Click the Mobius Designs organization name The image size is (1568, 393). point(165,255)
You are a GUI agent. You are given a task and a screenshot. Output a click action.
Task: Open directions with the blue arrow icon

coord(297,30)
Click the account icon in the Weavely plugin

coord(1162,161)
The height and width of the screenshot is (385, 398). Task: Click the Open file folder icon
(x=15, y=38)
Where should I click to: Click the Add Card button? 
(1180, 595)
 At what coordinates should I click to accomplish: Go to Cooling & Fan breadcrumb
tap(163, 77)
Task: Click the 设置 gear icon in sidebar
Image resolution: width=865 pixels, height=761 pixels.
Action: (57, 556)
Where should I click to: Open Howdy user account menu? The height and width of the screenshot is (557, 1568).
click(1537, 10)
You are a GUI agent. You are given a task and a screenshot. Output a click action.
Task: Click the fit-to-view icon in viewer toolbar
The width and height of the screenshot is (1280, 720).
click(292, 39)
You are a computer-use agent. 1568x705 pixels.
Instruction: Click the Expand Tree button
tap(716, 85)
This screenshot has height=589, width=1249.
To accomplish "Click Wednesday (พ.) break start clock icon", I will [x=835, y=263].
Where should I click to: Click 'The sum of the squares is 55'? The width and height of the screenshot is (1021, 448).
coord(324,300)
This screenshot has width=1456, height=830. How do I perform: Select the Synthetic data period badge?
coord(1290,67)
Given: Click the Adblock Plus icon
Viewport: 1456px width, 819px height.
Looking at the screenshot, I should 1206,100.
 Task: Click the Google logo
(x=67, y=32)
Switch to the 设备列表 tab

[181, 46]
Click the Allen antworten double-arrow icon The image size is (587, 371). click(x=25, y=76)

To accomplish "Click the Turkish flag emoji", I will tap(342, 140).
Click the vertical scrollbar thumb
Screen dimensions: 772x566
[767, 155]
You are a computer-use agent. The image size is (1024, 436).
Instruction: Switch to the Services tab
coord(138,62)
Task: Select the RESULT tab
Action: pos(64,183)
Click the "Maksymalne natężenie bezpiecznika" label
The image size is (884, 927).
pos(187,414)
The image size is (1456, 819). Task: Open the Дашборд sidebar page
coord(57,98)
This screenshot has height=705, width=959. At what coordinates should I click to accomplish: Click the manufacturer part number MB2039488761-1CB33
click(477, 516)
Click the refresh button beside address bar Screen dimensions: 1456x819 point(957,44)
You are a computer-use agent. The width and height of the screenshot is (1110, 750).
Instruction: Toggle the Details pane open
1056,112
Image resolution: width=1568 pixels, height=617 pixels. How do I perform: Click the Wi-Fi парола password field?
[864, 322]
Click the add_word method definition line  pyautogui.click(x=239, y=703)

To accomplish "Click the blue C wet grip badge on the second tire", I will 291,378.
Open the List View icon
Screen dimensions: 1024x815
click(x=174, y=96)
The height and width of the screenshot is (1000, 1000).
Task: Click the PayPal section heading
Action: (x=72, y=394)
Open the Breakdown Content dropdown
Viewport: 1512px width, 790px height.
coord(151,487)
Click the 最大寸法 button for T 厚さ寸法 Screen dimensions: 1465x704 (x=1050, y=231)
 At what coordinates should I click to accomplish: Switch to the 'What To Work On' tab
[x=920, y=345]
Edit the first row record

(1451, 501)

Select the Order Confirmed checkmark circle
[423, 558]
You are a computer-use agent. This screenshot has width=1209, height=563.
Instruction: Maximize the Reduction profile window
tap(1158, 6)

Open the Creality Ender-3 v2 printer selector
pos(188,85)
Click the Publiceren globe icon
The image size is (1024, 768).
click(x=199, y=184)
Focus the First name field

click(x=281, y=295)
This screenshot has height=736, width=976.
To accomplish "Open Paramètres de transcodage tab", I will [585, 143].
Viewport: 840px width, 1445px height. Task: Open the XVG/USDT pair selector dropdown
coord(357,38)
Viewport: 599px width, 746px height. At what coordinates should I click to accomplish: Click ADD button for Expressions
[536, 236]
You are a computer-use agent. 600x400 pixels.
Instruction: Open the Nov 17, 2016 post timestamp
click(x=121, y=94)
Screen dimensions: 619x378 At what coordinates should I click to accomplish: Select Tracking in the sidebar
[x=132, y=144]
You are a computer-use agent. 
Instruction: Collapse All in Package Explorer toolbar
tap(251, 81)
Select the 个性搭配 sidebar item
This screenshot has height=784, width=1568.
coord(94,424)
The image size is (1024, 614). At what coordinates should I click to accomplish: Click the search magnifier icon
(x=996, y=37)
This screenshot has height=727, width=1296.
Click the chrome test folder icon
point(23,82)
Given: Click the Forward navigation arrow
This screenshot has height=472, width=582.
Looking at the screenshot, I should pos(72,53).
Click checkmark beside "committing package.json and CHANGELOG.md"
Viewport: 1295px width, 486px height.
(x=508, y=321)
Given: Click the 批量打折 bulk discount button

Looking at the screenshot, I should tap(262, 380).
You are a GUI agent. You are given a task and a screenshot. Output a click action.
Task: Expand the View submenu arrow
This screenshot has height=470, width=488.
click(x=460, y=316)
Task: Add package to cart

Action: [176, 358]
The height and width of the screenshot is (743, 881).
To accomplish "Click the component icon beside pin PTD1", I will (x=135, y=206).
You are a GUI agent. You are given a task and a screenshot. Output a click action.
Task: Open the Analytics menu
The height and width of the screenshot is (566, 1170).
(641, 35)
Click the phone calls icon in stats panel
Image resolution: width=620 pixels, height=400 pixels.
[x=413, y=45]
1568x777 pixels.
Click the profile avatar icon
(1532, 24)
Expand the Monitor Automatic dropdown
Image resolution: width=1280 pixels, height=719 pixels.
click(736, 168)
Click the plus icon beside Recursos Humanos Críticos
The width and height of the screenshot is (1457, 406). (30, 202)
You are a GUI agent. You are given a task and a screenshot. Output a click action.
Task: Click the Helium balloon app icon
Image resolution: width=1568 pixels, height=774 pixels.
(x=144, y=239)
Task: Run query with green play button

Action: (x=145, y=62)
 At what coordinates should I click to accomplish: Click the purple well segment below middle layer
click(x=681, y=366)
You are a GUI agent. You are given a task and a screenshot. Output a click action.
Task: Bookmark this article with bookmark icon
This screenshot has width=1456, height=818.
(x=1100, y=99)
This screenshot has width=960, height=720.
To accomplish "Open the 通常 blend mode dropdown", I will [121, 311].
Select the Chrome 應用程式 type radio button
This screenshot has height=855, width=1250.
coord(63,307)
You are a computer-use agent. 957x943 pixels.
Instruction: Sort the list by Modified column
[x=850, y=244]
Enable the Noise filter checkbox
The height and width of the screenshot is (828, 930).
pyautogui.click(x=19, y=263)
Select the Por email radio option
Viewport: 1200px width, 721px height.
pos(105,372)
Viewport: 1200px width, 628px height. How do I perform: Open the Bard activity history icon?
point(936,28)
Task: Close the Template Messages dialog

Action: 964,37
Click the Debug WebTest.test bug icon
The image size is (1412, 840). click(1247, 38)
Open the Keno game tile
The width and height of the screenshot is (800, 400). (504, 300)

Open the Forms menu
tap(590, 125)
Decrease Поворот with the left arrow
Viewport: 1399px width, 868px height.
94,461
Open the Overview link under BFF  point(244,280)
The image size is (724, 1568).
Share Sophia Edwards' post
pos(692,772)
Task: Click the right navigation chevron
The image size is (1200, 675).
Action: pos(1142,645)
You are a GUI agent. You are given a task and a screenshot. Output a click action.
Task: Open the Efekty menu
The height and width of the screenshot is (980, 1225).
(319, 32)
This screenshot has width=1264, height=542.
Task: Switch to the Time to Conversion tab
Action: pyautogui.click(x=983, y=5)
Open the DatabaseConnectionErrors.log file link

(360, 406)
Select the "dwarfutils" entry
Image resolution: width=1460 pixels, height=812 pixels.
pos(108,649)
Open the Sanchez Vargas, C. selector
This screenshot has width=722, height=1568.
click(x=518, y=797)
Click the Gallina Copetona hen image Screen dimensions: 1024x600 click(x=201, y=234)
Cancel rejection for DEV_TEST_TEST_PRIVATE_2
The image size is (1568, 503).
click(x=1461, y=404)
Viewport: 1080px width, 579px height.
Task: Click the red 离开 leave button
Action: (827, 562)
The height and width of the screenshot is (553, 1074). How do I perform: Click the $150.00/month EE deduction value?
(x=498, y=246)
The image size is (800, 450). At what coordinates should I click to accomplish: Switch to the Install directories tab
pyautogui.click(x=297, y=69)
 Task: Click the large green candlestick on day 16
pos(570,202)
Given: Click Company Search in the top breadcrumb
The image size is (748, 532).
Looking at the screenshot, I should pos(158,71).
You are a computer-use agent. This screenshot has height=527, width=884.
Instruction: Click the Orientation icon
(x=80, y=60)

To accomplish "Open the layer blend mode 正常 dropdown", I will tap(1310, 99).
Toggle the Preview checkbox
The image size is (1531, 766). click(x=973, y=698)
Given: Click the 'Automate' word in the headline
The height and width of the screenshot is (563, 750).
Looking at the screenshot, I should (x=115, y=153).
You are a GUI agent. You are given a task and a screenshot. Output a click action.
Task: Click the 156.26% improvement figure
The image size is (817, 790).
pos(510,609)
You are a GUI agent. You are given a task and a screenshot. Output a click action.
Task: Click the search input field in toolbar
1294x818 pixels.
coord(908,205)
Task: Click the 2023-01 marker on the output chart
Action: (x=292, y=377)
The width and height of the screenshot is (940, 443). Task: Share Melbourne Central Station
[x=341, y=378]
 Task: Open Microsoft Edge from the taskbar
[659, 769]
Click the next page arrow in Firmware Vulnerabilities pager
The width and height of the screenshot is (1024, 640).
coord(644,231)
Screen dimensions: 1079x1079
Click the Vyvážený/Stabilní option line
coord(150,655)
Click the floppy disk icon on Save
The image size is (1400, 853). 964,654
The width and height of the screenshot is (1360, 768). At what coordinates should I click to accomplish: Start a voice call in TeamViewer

* * * * * * *

Format the rows starting with the line that contains "Where should I click to: Open" and going on through the line that contains "click(292, 39)" as a two-column CSV with the header text,answer. Give one CSV line per row, put each value in a quoted field, and turn any line breaks into spaces.

text,answer
"Where should I click to: Open Howdy user account menu? The height and width of the screenshot is (557, 1568).","click(1537, 10)"
"You are a GUI agent. You are given a task and a screenshot. Output a click action. Task: Click the fit-to-view icon in viewer toolbar The width and height of the screenshot is (1280, 720).","click(292, 39)"